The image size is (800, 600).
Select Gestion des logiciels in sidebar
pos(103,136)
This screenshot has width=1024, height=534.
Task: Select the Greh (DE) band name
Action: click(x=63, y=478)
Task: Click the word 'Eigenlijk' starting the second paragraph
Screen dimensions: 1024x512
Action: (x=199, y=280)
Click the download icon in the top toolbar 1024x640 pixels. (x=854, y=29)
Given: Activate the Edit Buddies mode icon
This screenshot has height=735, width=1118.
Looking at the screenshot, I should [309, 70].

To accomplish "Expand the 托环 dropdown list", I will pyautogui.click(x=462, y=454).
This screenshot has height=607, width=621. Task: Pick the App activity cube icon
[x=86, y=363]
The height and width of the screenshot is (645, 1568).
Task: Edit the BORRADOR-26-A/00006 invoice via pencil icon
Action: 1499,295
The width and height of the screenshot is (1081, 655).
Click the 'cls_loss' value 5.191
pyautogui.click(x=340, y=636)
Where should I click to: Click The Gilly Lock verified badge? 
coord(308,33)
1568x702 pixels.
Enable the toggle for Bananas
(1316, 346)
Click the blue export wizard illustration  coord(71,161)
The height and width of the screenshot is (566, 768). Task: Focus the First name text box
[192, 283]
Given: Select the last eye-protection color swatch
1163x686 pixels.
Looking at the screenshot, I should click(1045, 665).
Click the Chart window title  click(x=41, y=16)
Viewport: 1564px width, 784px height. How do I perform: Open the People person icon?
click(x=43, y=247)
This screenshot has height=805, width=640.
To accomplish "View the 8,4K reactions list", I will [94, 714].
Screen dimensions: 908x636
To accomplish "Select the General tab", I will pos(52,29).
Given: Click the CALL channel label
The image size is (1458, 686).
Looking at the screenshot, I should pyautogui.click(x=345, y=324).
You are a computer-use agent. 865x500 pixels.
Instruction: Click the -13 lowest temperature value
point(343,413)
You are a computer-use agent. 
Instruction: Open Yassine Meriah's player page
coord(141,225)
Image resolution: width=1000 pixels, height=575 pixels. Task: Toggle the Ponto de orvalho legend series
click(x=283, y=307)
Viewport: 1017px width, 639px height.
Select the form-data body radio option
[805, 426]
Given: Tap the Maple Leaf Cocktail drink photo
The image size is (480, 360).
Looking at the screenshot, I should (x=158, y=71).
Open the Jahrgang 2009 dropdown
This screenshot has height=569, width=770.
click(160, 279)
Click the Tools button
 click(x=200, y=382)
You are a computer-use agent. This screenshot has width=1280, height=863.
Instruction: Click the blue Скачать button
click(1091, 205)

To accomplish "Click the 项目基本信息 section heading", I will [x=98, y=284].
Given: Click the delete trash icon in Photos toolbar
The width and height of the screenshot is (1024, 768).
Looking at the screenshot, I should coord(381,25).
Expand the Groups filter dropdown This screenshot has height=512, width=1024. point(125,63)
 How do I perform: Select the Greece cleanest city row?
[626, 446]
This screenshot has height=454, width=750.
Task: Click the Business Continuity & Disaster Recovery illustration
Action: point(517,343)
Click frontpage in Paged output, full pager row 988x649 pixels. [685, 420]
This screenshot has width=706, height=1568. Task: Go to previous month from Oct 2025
◆ ◆ ◆ ◆ ◆ ◆ ◆
- Problem statement
Your task is to transcribe the listing in full, so that each line reads exactly as before.

- Task solution
The image size is (800, 600).
Select Gestion des logiciels in sidebar
pos(103,136)
This screenshot has width=1024, height=534.
Task: Select the Greh (DE) band name
Action: click(x=63, y=478)
Task: Click the word 'Eigenlijk' starting the second paragraph
Screen dimensions: 1024x512
Action: (x=199, y=280)
Click the download icon in the top toolbar 1024x640 pixels. (x=854, y=29)
Given: Activate the Edit Buddies mode icon
This screenshot has height=735, width=1118.
Looking at the screenshot, I should [309, 70].

To accomplish "Expand the 托环 dropdown list", I will pyautogui.click(x=462, y=454).
This screenshot has height=607, width=621. Task: Pick the App activity cube icon
[x=86, y=363]
The height and width of the screenshot is (645, 1568).
Task: Edit the BORRADOR-26-A/00006 invoice via pencil icon
Action: 1499,295
The width and height of the screenshot is (1081, 655).
Click the 'cls_loss' value 5.191
pyautogui.click(x=340, y=636)
Where should I click to: Click The Gilly Lock verified badge? 
coord(308,33)
1568x702 pixels.
Enable the toggle for Bananas
(1316, 346)
Click the blue export wizard illustration  coord(71,161)
The height and width of the screenshot is (566, 768). Task: Focus the First name text box
[192, 283]
Given: Select the last eye-protection color swatch
1163x686 pixels.
Looking at the screenshot, I should click(1045, 665).
Click the Chart window title  click(x=41, y=16)
Viewport: 1564px width, 784px height. How do I perform: Open the People person icon?
click(x=43, y=247)
This screenshot has height=805, width=640.
To accomplish "View the 8,4K reactions list", I will [94, 714].
Screen dimensions: 908x636
To accomplish "Select the General tab", I will pos(52,29).
Given: Click the CALL channel label
The image size is (1458, 686).
Looking at the screenshot, I should pyautogui.click(x=345, y=324).
You are a computer-use agent. 865x500 pixels.
Instruction: Click the -13 lowest temperature value
point(343,413)
You are a computer-use agent. 
Instruction: Open Yassine Meriah's player page
coord(141,225)
Image resolution: width=1000 pixels, height=575 pixels. Task: Toggle the Ponto de orvalho legend series
click(x=283, y=307)
Viewport: 1017px width, 639px height.
Select the form-data body radio option
[805, 426]
Given: Tap the Maple Leaf Cocktail drink photo
The image size is (480, 360).
Looking at the screenshot, I should (x=158, y=71).
Open the Jahrgang 2009 dropdown
This screenshot has height=569, width=770.
click(160, 279)
Click the Tools button
 click(x=200, y=382)
You are a computer-use agent. This screenshot has width=1280, height=863.
Instruction: Click the blue Скачать button
click(1091, 205)

To accomplish "Click the 项目基本信息 section heading", I will [x=98, y=284].
Given: Click the delete trash icon in Photos toolbar
The width and height of the screenshot is (1024, 768).
Looking at the screenshot, I should coord(381,25).
Expand the Groups filter dropdown This screenshot has height=512, width=1024. point(125,63)
 How do I perform: Select the Greece cleanest city row?
[626, 446]
This screenshot has height=454, width=750.
Task: Click the Business Continuity & Disaster Recovery illustration
Action: point(517,343)
Click frontpage in Paged output, full pager row 988x649 pixels. [685, 420]
This screenshot has width=706, height=1568. Task: Go to previous month from Oct 2025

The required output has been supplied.